The microscopic lesions of the liver were classified regarding presence of cytoplasmic vacuolation, inflammatory infiltrate, necrosis, and vessel congestion. Besides, the lesions were classified as: incipient, when there were lesions in individualized cells; focal, when it occurred in a single point; multifocal, when it occurred at various points sparsely; focally extensive, when a considerable area of the parenchyma was affected; and diffuse, when all the parenchyma was affected. Additionally, liver tissue ratings were assigned according to the presence and/or degree of mononuclear infiltration as follows: No change; light-+; discreet-++; moderate-+++; severe-++++.

Carcass composition

Carcasses were analyzed after removing skin, tail, paws, head, and viscera. The whole body was ground and homogenized to determine humidity, protein, collagen, fat, and mineral matter content. Near infrared reflectance (NIR) spectrometry was used, using the FoodScan™ NIR spectrophotometer (FOSS, Hillerod, Denmark) [17].

CN fatty acid extraction by gas chromatography

Macerated CN (10 g) was added to 80 mL of solvent in a flask, connected to a bulb condenser. The extraction process included the use of three solvents in order to determine the one with the best yield and extraction capacity.
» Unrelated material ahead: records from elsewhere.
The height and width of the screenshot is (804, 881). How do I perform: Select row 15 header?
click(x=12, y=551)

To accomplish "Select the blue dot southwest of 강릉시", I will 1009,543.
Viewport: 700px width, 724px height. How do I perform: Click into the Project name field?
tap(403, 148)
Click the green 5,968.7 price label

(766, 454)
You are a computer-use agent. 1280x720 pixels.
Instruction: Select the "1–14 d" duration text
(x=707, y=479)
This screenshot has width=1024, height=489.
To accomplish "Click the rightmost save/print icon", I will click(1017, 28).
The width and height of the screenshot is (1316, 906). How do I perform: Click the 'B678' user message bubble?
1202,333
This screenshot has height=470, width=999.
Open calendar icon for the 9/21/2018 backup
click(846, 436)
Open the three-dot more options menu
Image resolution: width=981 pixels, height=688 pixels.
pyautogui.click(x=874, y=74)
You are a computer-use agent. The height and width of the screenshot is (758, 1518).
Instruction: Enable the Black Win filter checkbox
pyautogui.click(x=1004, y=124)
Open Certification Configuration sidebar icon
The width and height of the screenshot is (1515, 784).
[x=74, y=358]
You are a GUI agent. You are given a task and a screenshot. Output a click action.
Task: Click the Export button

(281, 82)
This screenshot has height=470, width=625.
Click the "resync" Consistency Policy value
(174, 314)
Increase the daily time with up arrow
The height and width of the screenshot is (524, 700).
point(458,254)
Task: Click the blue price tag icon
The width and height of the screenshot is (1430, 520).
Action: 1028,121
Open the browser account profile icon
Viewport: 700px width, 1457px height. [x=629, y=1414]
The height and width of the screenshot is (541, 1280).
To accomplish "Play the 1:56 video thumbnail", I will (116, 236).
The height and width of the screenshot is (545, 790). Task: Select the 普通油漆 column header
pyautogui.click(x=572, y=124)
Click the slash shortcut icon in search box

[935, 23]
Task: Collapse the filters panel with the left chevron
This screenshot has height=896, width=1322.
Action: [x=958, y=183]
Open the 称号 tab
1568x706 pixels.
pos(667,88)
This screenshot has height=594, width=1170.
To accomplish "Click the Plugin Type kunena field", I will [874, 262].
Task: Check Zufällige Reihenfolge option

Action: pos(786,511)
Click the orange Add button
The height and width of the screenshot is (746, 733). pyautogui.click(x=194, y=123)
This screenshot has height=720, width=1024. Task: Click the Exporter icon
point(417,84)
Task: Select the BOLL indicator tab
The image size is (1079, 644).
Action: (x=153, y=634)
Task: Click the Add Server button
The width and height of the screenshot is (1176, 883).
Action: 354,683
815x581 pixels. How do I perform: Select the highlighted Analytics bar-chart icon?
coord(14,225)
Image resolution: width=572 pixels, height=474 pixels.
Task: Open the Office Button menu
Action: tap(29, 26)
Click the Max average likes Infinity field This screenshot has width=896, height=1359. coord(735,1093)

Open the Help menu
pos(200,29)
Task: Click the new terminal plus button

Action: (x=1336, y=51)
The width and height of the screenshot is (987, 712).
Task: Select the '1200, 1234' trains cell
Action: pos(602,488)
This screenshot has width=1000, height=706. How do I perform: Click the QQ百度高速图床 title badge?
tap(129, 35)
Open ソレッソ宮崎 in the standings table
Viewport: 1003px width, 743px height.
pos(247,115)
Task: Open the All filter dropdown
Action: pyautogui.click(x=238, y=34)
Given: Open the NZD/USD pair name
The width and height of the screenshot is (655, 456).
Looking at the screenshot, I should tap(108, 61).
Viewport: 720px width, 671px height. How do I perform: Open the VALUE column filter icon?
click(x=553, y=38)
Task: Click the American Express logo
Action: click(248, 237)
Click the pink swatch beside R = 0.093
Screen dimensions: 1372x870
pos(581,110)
Extraction was conducted under reflux for 6 h from the time of boiling. Then, the sample was filtered and then rotaevaporated until solvent free [18].

CN humidity was determined by adding approximately 3 g of the pulp and 80 mL of cyclohexane in a round-bottomed flask, which was coupled to the Dean stark apparatus. The flask was heated and after 2 h, the volume of water present in the plant material was quantified [19]. The CN oil yield was calculated and expressed as the weight of oil divided by the weight of the material on a moisture-free basis (MFB).

Next, 100 mg of CN oil, 2 mL of hexane (HPLC grade) and 0.2 mL of 2 mol/LKOH methanolic solution were added to a test tube. Thereafter, the tube was vortexed for 30 s. After stirring, 3 mL of saturated sodium chloride solution was added to the tube. Subsequently, the tube was allowed to stand for phase separation. The upper layer was removed for chromatographic analysis [18, 20].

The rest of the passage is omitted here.